Setting healthy boundaries with clients can be a challenge for even the most seasoned freelancers. But without healthy boundaries, you risk finding yourself stressed, burnt out, and feeling like your clients are taking advantage of you.

A lack of boundaries has been exacerbated by startup culture, where employees are often expected to be available to take on whatever responsibilities and tasks they’re asked to handle—often outside of their normal working hours. While some companies have recognized that this isn’t conducive to success, the mentality can be difficult to break free from.

In this guide, we’ll be sharing eight impactful ways to set better boundaries with your clients so you can produce your best work in 2021. Let’s jump straight into it:

  • 1. Define your boundaries
  • 2. Respect your own time
  • 3. Learn to say no
  • 4. Watch out for scope creep
  • 5. Set boundaries early
  • 6. Put it in writing
  • 7. Be consistent
  • 8. Stop feeling guilty


Back to work by Timo Kuilder


1. Define your boundaries

Until you know what your boundaries are, it’s hard to enforce them with clients. Take some time to figure out what is and what isn’t acceptable in a professional relationship.

What hours do you want to work? How do you prefer to communicate? What happens if a client doesn’t uphold their promises to you in regards to getting materials to you, delivering feedback, or other things that will affect your workflow?

Answering those questions will give you some idea of where your boundaries are and what you need to enforce.

Without knowing your own boundaries, it’s impossible to set those boundaries with clients.

2. Respect your own time

One of the most important boundaries you can set with clients is around your time.

That means the amount of time you devote to their projects and communicating with them. It also means laying out a timeline for when different parts of the project will be completed, and how long they have to get feedback to you at each stage.

You have to respect your own time before you expect your clients to respect your time.

Figure out when your peak creative hours are, and treat those hours as sacred. Block it out in your schedule and make sure you aren’t scheduling non-creative tasks during that time.

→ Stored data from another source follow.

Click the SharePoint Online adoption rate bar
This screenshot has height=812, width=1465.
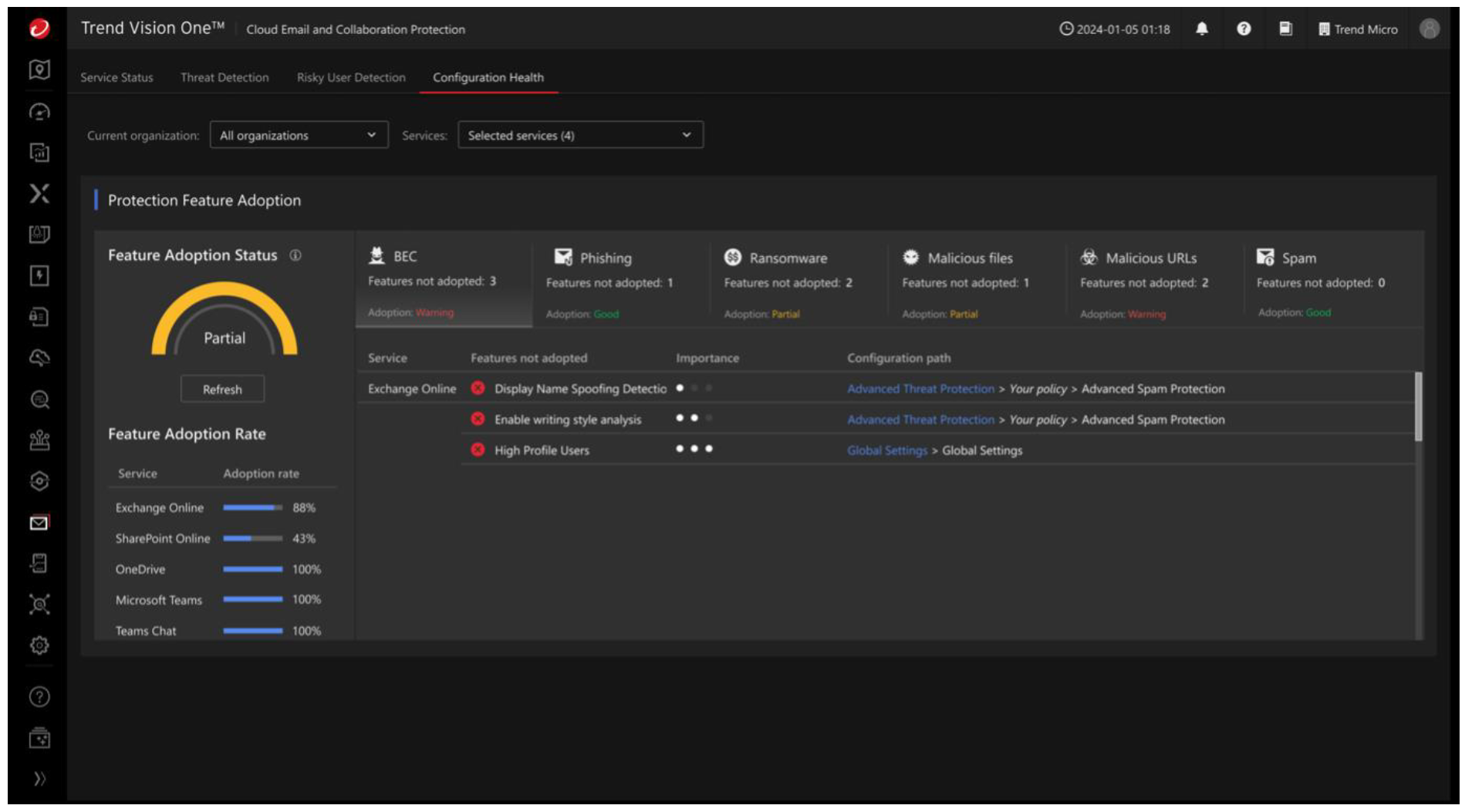coord(252,538)
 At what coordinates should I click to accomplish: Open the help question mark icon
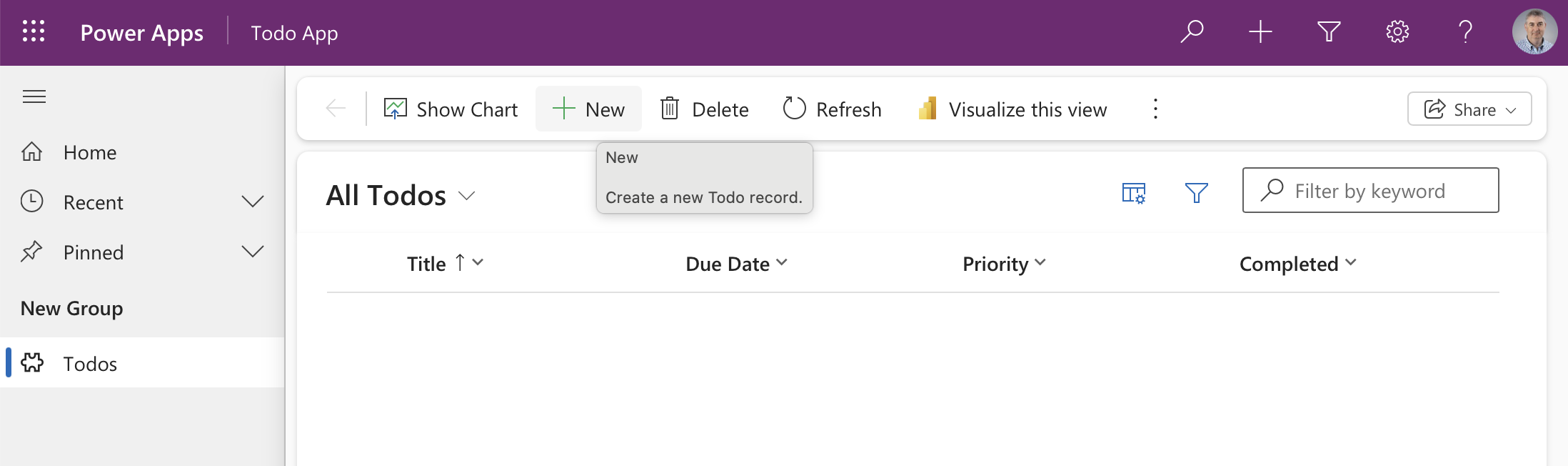1465,31
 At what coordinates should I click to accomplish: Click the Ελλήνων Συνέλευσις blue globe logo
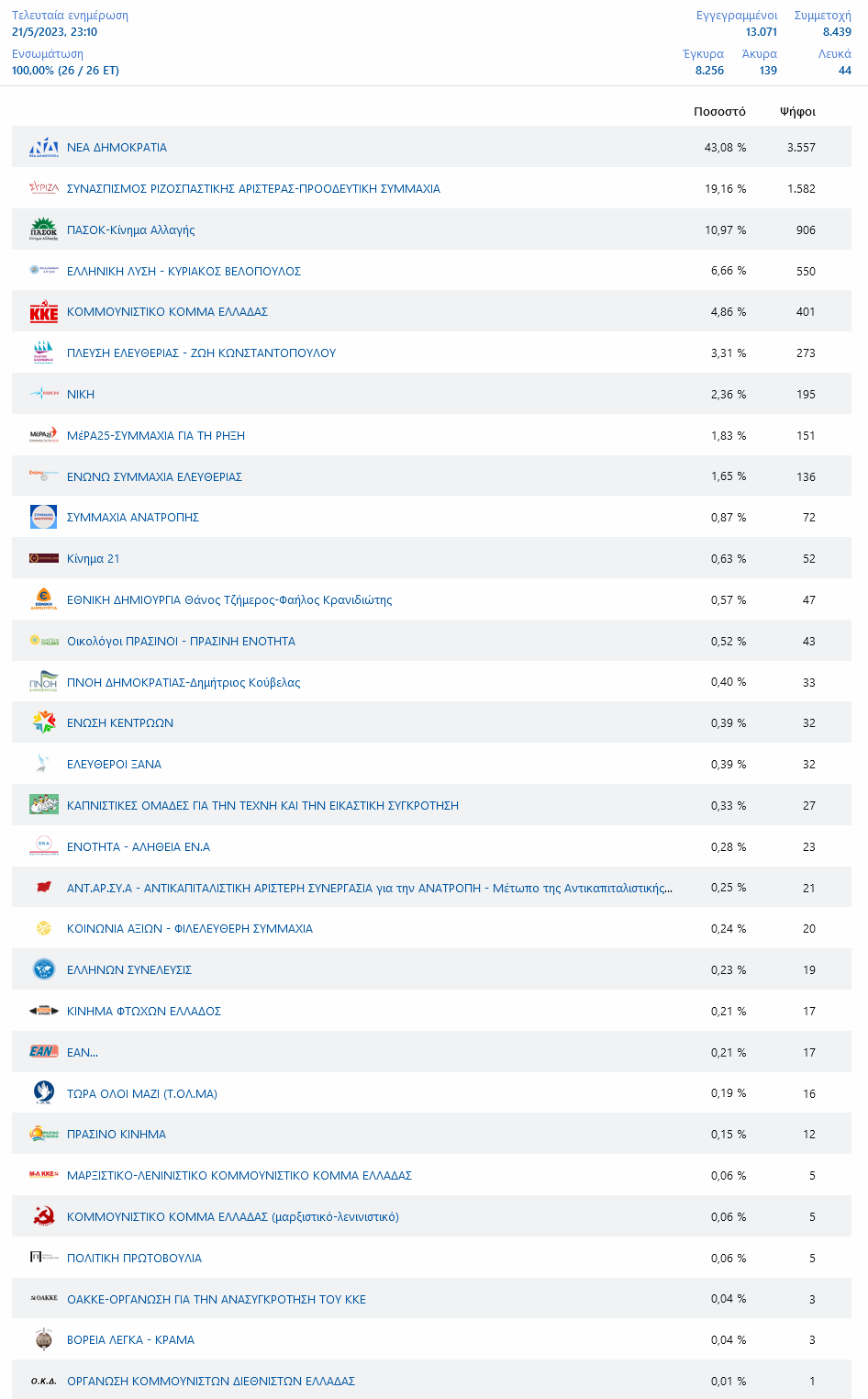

Make sure you also set a time to stop work at the end of the day, schedule breaks, and particularly schedule your days off. And when you’re not scheduled to be working, don’t respond to client requests.

Want a better remote work‑life balance? Start doing these 7 things

On The Clock by Tristan Kromopawiro


3. Learn to say no

Saying no doesn’t come easily to a lot of people. You don’t want to disappoint a client or risk losing a project.

But saying no is important if you want to establish and maintain your boundaries. A boundary is meaningless if you aren’t willing to tell your client no to something that’s outside of those boundaries.

If you’re not comfortable saying no, Creative Director Dan Mall suggests letting your client know what you can do instead. Here’s some helpful language you can try using as an example:

CLIENT: Can you finish the document upload functionality by 5 pm today?”

YOU: “No, but I can get it to you by 8 am tomorrow. Will that work for you?”

4. Watch out for scope creep

One of the most common places where clients may push boundaries is when it comes to scope creep.

Adding on to a project happens often, but it’s important that you’re being properly compensated for any additions.

Some clients don’t realize how much extra time scope creep can take up. They’ll think it’s “just a minor addition” when it could result in hours of extra work for you. This often happens with rounds of revisions, where they ask for “just one little change” without realizing the time and resources required for that change.

Be clear about what’s included in a project and how many rounds of revisions a client can expect before being charged for additional time.

245 by Ricardo Santos


5. Set boundaries early

You should always set boundaries from the outset of any relationship with a client.

Let them know if you don’t respond to email or phone calls on certain days or outside of certain hours. Spell out each phase of the project and when they can expect to see certain deliverables.

It’s also important to set expectations for when you need things from them. If you need feedback within three days after each phase is complete to stick to the project schedule, make sure they know that and are on board with it.

If you set your boundaries from the start, clients will have a much easier time respecting those boundaries and not asking for allowances outside of them.

6. Put it in writing

Setting boundaries early is important, but putting those boundaries and expectations in writing is critical.

Everything covered in this article should be spelled out in your contract with clients, so they’re clear on things like when and how to communicate, when you’re available for calls, and what your expectations for them are.

Putting these things in writing makes a couple of things clear. First, it makes your actual boundaries clear. Second, and almost more importantly, it also makes it clear that you’re serious about your boundaries and expectations.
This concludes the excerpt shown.